Green infrastructure plays a vital role in enhancing both physical and mental well-being 65,66 . The availability of green infrastructure refers to the measurement of green spaces within a specific distance, often within residential neighborhoods, primarily aimed at assessing the extent of accessible green areas 21 . Here, we calculated the total green infrastructure availability within 1 km 2 area surrounding dwellings as a broad indicator of ecosystem service provision.
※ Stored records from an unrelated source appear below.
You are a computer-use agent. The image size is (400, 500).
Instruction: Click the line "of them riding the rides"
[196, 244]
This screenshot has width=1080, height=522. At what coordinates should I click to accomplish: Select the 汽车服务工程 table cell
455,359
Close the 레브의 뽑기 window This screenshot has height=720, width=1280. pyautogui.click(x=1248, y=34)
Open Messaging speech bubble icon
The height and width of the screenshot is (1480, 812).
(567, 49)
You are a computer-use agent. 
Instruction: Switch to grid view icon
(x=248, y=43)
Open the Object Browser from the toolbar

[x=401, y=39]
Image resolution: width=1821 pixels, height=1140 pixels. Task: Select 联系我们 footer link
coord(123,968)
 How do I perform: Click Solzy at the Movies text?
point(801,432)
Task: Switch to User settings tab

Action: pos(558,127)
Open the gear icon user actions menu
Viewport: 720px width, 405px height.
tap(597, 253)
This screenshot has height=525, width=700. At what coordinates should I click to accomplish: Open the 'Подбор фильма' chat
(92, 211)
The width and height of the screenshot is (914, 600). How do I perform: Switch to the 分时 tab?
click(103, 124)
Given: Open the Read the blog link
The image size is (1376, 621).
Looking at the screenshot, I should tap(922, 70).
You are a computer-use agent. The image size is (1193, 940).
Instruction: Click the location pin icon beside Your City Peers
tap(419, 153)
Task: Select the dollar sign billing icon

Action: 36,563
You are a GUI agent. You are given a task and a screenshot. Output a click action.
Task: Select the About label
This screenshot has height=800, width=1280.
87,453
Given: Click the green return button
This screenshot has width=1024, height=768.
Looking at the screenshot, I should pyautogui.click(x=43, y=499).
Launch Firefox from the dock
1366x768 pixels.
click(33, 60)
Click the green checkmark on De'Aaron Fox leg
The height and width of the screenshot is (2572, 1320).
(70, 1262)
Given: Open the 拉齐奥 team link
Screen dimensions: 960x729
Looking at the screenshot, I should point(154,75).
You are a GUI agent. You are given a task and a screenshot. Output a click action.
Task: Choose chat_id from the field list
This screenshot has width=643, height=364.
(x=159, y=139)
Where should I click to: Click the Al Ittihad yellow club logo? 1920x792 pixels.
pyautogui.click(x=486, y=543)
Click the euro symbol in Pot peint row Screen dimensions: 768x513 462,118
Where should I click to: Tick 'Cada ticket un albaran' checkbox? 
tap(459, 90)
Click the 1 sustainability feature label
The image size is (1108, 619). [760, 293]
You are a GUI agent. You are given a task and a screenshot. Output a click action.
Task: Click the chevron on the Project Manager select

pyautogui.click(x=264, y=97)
Many cities experiencing heat waves are focusing on urban heat mitigation. Vegetation plays a crucial role in reducing the urban heat island (UHI) effect by offering shade, altering the city’s thermal properties, and providing cooling through evapotranspiration 81 . This has positive effects on citizens’ health, lowering mortality and morbidity rates, enhancing comfort and productivity, and reducing the need for air conditioning 82 . Here, we employed the InVEST model to calculate urban cooling. The urban cooling model calculates, among other indicators, changes in air temperature based on various factors, including shade, evapotranspiration, albedo, and proximity to cooling islands like parks. The changes in air temperature present an indication for the cooling provided by vegetation.
Climate change leads to more intense droughts and rain events 83 . Large impervious covers in urban areas increase the risks of flooding in these areas due to loss of infiltration capacity, and decrease interception and evaporation by green infrastructure 64 . The InVEST stormwater runoff retention model provides information on runoff retention. Runoff retention involves holding stormwater by permeable land to avoid polluting rivers and oceans. The model estimates surface runoff, the portion of stormwater not retained. The Stormwater Retention model focuses on services over an annual timeframe rather than individual storm events and flooding. We employed this model to calculate changes in stormwater retention capacity for the various urbanization strategies.
We assessed changes in ecosystem service capacity between 2018 and 2050 on two scale levels: firstly, for areas that are being transformed for building construction, and secondly, for the entire building stock and its surroundings (100 by 100 m grid cells). In addition to the national-scale analysis, we assessed ecosystem locally, which is crucial because the provision of the analyzed ecosystem services exhibits limited spatial reach. Locally, the impacts of LULC changes exhibit greater variability 9 . We take a 36 km 2 area in and around Leiden as a case-study area, encompassing both a densely built urban area and some of its surrounding area which is characterized largely by agricultural land.
The data that supports the findings of this study are available in the supplementary information of this article, with exception of the spatial building and construction scenario data, which is only available from the authors upon request and with permission of the data owners (The Dutch Environmental Assessment Agency).